Он сложил письмо и убрал во внутренний карман, к телу. Бумага была тонкая, легче пакета, в котором пришла.

До развода смены он прошёл закалочным пролётом. Третья брала малую садку через день, ровно, как заведённый ход; Сёмка вёл счёт у масляной ванны сам и в секундах уже не путался. То, что шесть дней назад было дерзостью, стало работой, какую не замечают, пока идёт. Счёт шёл без него.

Никифор нашёл его в конторе час спустя — пришёл сам, чего почти не делал, мял шапку у груди.

— Барин. Ты не серчай, что лезу не в своё. Аркадь Львовича с утра в округ звали. Вал к двадцать пятому числу недодал — сотни не достаёт против срока, может, и поболе.

— Знаю, Никифор.

— Так я к чему. Уголь-то мы с того горна под третью свели, твоей рукой в журнале писано. Вот сотни и нет. Спрашивают с Аркадь Львовича. — Старик помолчал, глядя в сторону, на свои клещи. — Он мужик прямой, доносить не станет, я его пятнадцать лет знаю. А что иные у весов вынюхивают — про то и говорю. Уголь тебе нынче на задний двор принимать. Сходи сам погляди за ихними гирями, по осени-то нас на них крепко обвесили.

Хабаров отложил наряд. Свешников был прав: вал просел, спросили с него. Всё сошлось, как тот считал у мёртвого устья, и платить выходило ему. Радость от шести затворов и спрос за недостающую сотню пришли одним днём.

— Схожу, — сказал он. — Гляну.

* * *

На заднем приёмном дворе пахло мёрзлой рогожей и конским потом. Предзимье прихватило колеи коркой, под навесом висел сизый пар от лошадей. Уголь свешивали на брюхановских весах; двор был его двадцать лет, приёмщик стоял свой, и возчики были его артели. Хабаров велел перевесить две первые меры при себе. Осенью здесь не тронули зыковскую сталь, зато держали весь её путь — очередь, бумагу, подводы, топливо. Металл шёл свой, а доказать, где именно ему сорвали дорогу, было нечем. Теперь уголь сошёлся ровно. Слишком ровно, как сходится у того, кто знает, что его проверят.

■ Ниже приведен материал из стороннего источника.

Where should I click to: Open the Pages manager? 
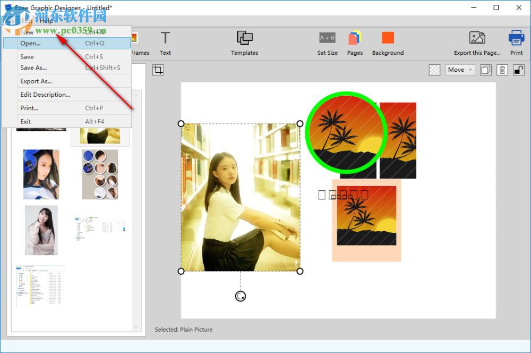coord(355,43)
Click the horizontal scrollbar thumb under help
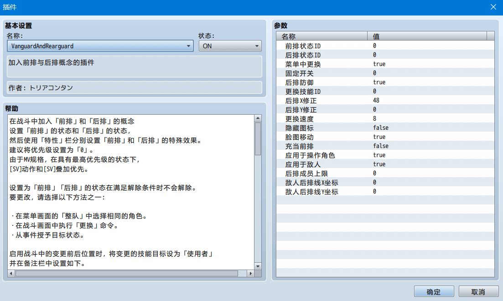Image resolution: width=503 pixels, height=301 pixels. (x=127, y=274)
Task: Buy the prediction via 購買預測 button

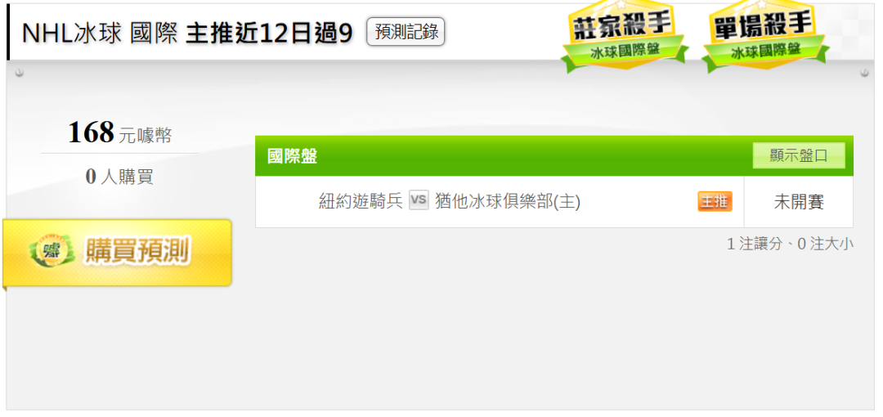Action: [x=117, y=253]
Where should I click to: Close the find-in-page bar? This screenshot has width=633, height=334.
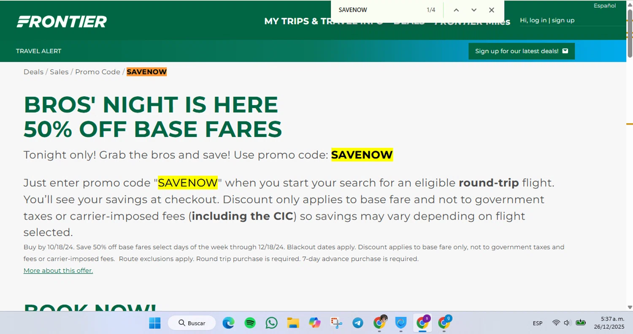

Кузьма Саввич Брюханов вышел из приёмной конторки под навесом сам, без шапки, грузный, в распахнутой шубе на лисе, и шёл, разводя руки ещё от порога, будто встречал родню с поезда.

— Сергей Петрович! Голубчик! Да что ж ты на морозе, у весов, как приказчик мой? — Он надвинулся, тёплый, пахнущий сдобой и табаком, и протянул руку. Ту самую, которой по осени, на разрыве, не подал, уходя. Теперь подал первым. — Дай погляжу на тебя. Весь завод твой дым видел, всю неделю. Высоко поднялся. Далеко тебя видать.

Руку Хабаров принял коротко, сухо.

— Доброго здоровья, Кузьма Саввич.

— Да пойдём в тепло, не у гирь же стоять. Чаю с морозу. — Брюханов уже разворачивал его к крыльцу ладонью между лопаток, бережно, будто заботясь, и говорить не переставал. — Уголь твой перевесят без нас, честь по чести, я нынче на весах сам блюду, при тебе-то. Идём, идём.

В конторке было натоплено до банного — после стылого двора в лицо дохнуло жаром. Изразцовая печь дышала ровным сытым теплом, не чета цеховым горнам. Стол был накрыт загодя: самовар уже пыхтел, мёд светился в сотах. Накрыто было и под него — это Хабаров отметил прежде, чем сел. Его ждали. Брюханов усадил гостя, налил сам, придвинул мёд ближе.

— Бери, бери, это с моих тульских пчёл, липовый, не лавочный. — Он сел напротив, грузно, и тяжёлая золотая цепь на животе легла в три ряда; пальцы сами пошли её перебирать, благодушно. — Ну, сказывай, как столица. К самому Маниковскому, говорят, свозили? Генерал-лейтенант, ГАУ — шутка ли. И печать тебе дал на контрольную партию. Я ведь, голубчик, за тебя рад, ей-богу рад. Прижился у нас, чужой, а вон куда взмыл.

Хабаров слушал ровно. Бомбомётный ряд провели через округ поверх его отказа, и Брюханов не потерял ни рубля. Теперь пришёл сам — с мёдом и первой протянутой рукой.

— Чем обязан, Кузьма Саввич?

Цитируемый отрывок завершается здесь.